Paris Climate Change Conference

The Hon. D.W. RIDGWAY (Leader of the Opposition) (14:19): I seek leave to make a brief explanation before asking the Minister for Sustainability, Environment and Conservation a question about the Paris climate change conference.

Leave granted.

The Hon. D.W. RIDGWAY: Yesterday in this chamber, the minister tabled a copy of South Australia's Climate Change Strategy 2015-2050. I did have a quick look through it, and it identifies agriculture as one of our biggest emitters of greenhouse gases, although there is no recognition of the great work that minimum tillage and Roundup and a whole range of other new technologies have done to reduce the carbon footprint of agriculture, but that is not the question I am asking. The minister is travelling, I think; we are informed he will be absent tomorrow and all of the next optional sitting week attending the conference in Paris, along with the Premier.

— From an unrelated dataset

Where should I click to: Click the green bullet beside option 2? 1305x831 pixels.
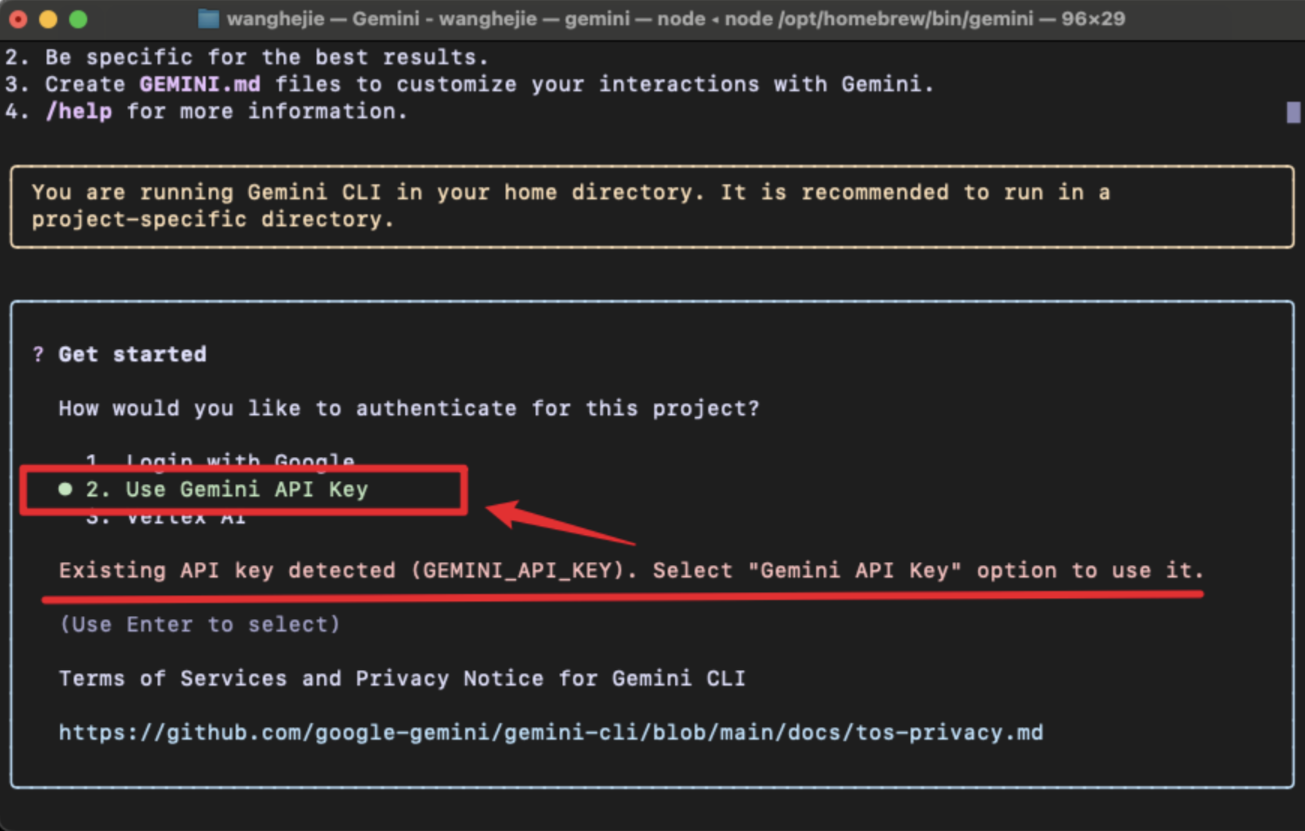coord(65,489)
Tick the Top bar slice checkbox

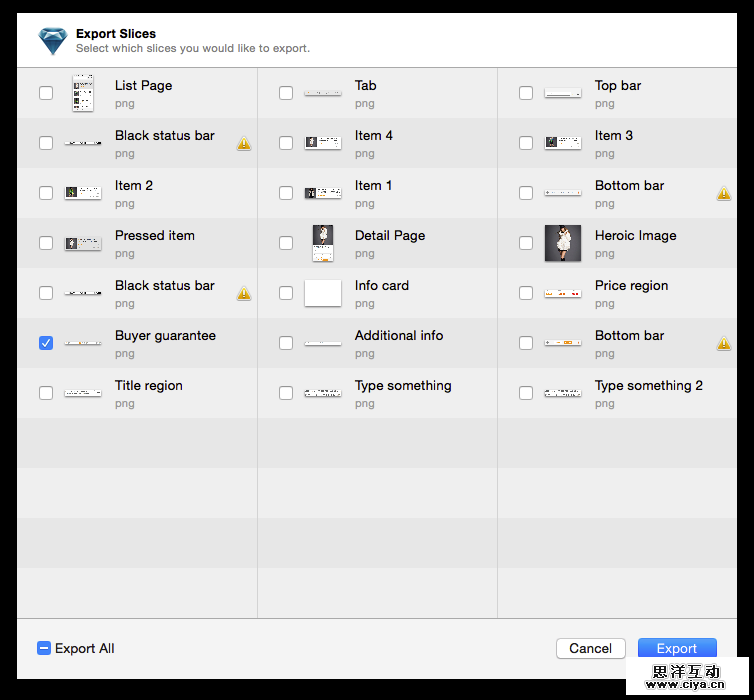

My questions to the minister are:

1. Can the minister inform the house how many people will be travelling with the Premier and the minister to attend the climate change conference in Paris? The opposition has heard, and it has been quoted around the traps, that it may be as many as 15 people on that particular delegation, or entourage, or trip.

2. Can the minister inform the house how the carbon emissions from this travel will be offset?

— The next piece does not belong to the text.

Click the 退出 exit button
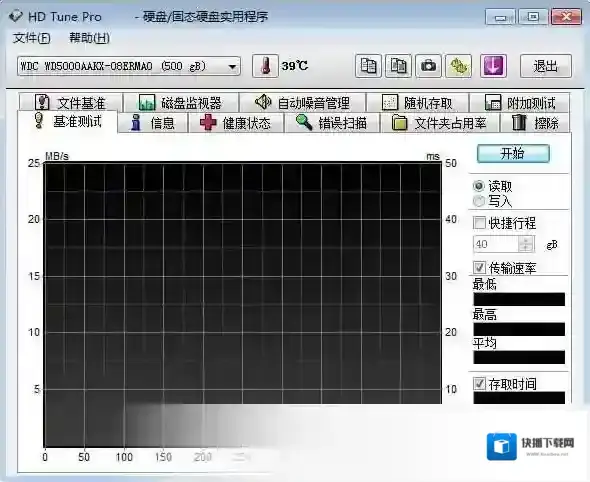590x482 pixels. pyautogui.click(x=546, y=66)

3. Is it correct that he and the Premier are taking a camera crew as part of this entourage?

Members interjecting:

The PRESIDENT: Order!

The Hon. I.K. HUNTER (Minister for Sustainability, Environment and Conservation, Minister for Water and the River Murray, Minister for Climate Change) (14:21): I thank the honourable member for his most important question. I cannot for the life of me understand how these Neanderthals from Tony Abbott throwback days still have not got the message from the federal Liberal Party and the government. They still have not got the memo from Malcolm Turnbull that things have changed and that, in fact, we have a new policy—slightly nuanced, of course. Nothing has changed in terms of the actual application of the policy, but the language has changed.

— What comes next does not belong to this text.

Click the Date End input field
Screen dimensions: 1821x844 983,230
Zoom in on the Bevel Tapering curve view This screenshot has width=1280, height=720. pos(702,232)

In fact, his own Prime Minister, Malcolm Turnbull, I think has just been in Paris himself. So, it is quite remarkable that the outlying bastions over here in the Adelaide Club that the Liberal Party are tied to, spend their mornings and afternoons in, have not yet got the memo from the Prime Minister: things have changed. It will happen eventually. I am sure they will even allow them to download—

Members interjecting:

The PRESIDENT: Order!

The Hon. I.K. HUNTER: —the latest memo from Liberal Party headquarters at some stage.

Members interjecting:

The PRESIDENT: Allow the minister to complete his answer. Minister, sit down for a second. You have asked the question. We all sat there in absolute silence while you asked it, so at least give the honourable minister a chance in silence to answer the question. Minister.

The Hon. I.K. HUNTER: Thank you, Mr President, for your protection; I need it desperately. In relation to the question about the party travelling with me, and that is all I am responsible for and all I can speak to, I am taking my chief of staff with me.

The Hon. G.E. Gago interjecting:

The Hon. I.K. HUNTER: I know, that is outrageous. I understand our flights have been offset with the Qantas program, which they usually are. I just have to say again: this lot over here on the other side have not got with the program. They have not heard what is coming from the community and what is coming from the business sector.

I have scads of things I can read into the record about how the world has changed, but the Liberal Party in South Australia? Not one jot. They still hark back to the days where we don't like wind farms—they are ugly. They still hark back to the days where climate change is crap, according to the former Prime Minister. They still hark back to the days where coal was good for humanity.

That is the mindset of the Liberal Party opposite. It is not the mindset of Australia; it is not the mindset of Australians, who, in every survey—just last week in the Sunday Mail, what was it, 67 or 65 per cent of South Australians—want further action on renewables and climate change. If they look at the Liberal Party, they are not going to get it over there.